I also work in the severely handicapped room of the high school and I may be able to use some of these ideas with our students.

Any advice will be valuble to me. Thanks Leah Odzinski

Comments (3)

  • leah_zone5
    Original Author
    21 years ago

    Well, I chickened out and didn't say anything about accessable gardening. However, I'm going to see if I can't give a program on it at one of our meetings. Once a month we have a meeting and a program, either a member gives it or we have an expert give it (like a conservation officer or whatever). I gave one on doing cuttings a few months ago. Anyway, some of my ideas are,
    1. My main regular vegetable garden, I would plant fewer of alot of stuff, especially tomatoes.
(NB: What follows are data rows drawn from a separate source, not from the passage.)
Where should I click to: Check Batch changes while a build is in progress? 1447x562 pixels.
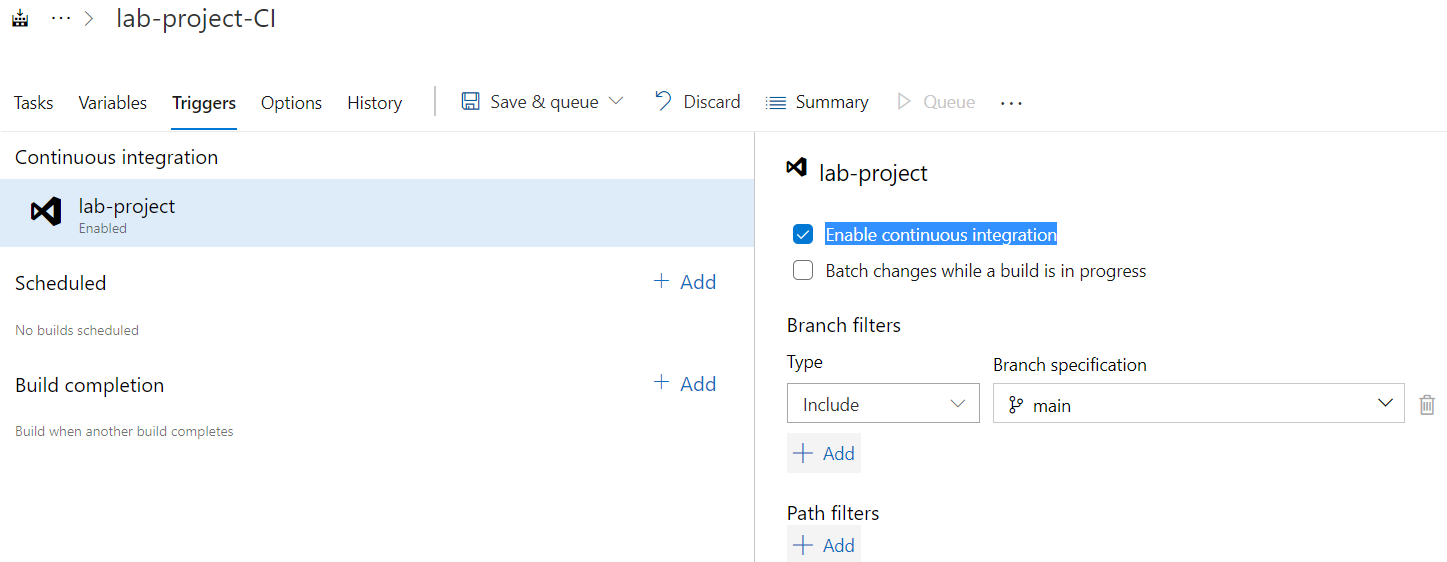coord(803,271)
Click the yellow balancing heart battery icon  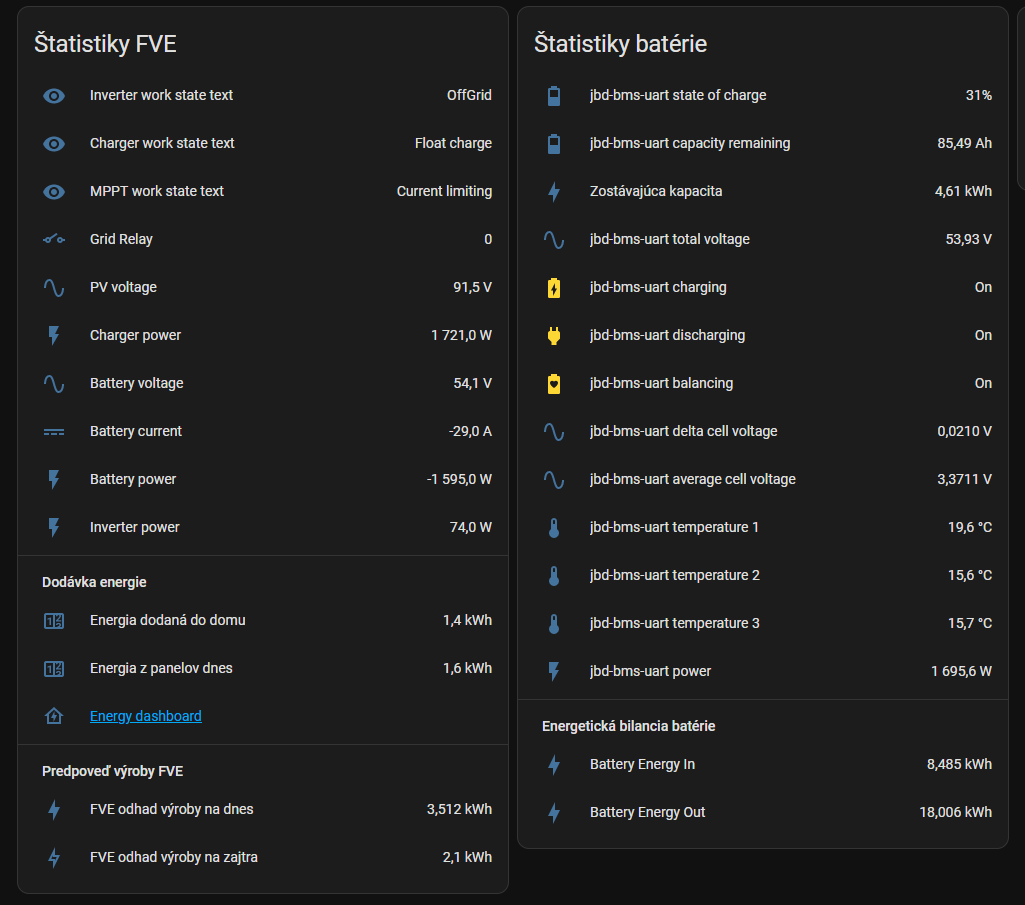tap(554, 384)
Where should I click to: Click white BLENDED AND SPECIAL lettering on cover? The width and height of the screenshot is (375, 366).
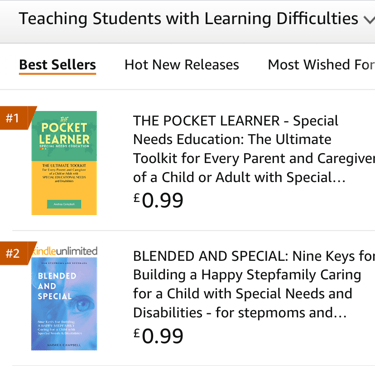point(54,286)

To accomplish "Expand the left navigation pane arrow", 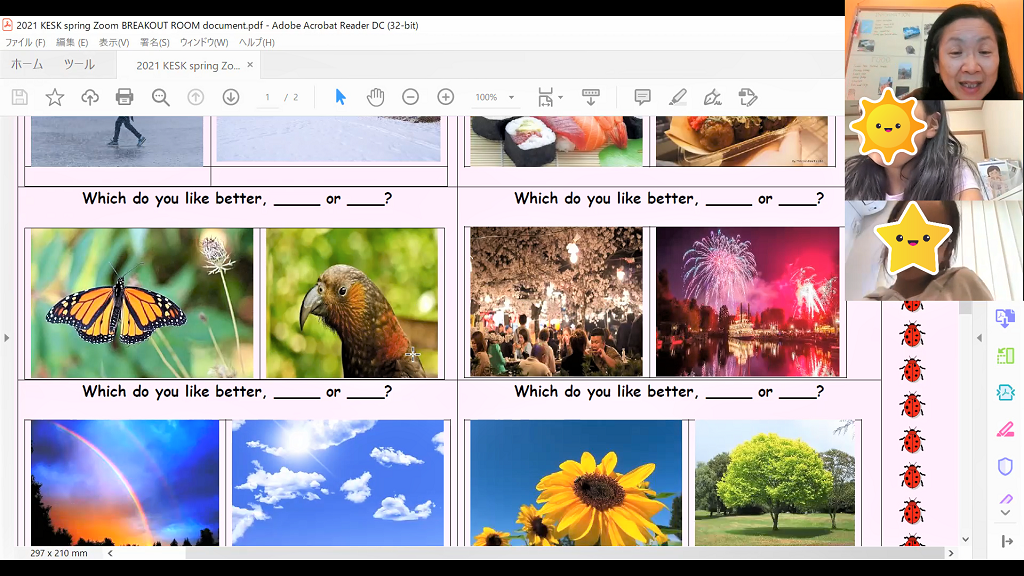I will tap(7, 338).
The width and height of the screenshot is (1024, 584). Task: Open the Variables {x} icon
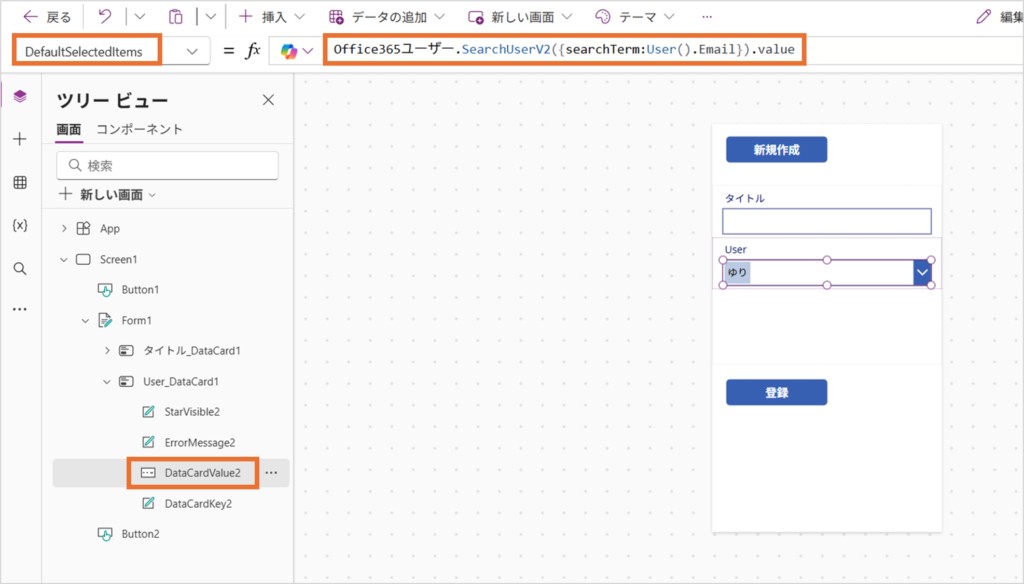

My tomatoes are so close that my walker can't get in. Actually this is the story of this whole particular garden. I can't reach my beans either. I have no idea what my squash is doing. Those blasted cabbage worms, I can see them off in the middle of my garden eating my kale... What do you do for your walkways? Do you have tarps, or mulch(I can't do mulch, my chickens totally scratch it up, but most people can) or grass and mow it, or just dirt?
    2. I mostly am in my backyard by the hose and water garden so I'd like to set up a large 3 foot high container like a leaky stock tank. Plus plant 3 mini apple trees in a semi raised bed, nearby.
    Anyway these are a few ideas I have. Hopefully I will get a good settlement from the guy who hit me's insurance because I live in a 1973 trailer home and I'd like to either get a double wide or a modular home this spring, so I can replan and replant more accessably.
    So I'd love to know what you all have done. Thanks, Leah

  • tony
    21 years ago

    I have learnt, quite a bit by accident (sorry, didn't mean to insert that pun intentionally), that flowering plants at waist height, if in a wheelchair, or at chest height are excellent for admiring and cuttings. Tulips and daffodils are lousy examples of accessible admiration.

    Container gardening on shelves is probably a good way to start; it keeps plants small and maintained to a certain size. If kept to a one or two gallon size, they can still be picked up or moved about to check for bugs and stuff. Alot of vegetables come in dwarf varieties now.

    Alot has to do with planning before the growing season, but of course no one can plan for an accident. It may need the help of able bodied persons to do this, so it is good to know a lot of accomodating friends and family, (not just hired hands!)

    PS. don't worry about chickening out. I was to do a talk in my garden club, but I too kept silent when the president was seeking new members to make a presentation.

  • leah_zone5
    Original Author
    21 years ago

    Thank you so much, Tony. You have definitely helped me out alot. I'm kind of glad I didn't say anything, because I think I might have started crying and I think I can prepare a better speech for a program next year. Also, I talk at the meetings too much anyway. Then, as Secretary, I get to write up a little thing on the meeting for the paper. I mean you can only say your own name in an article so many times before people notice.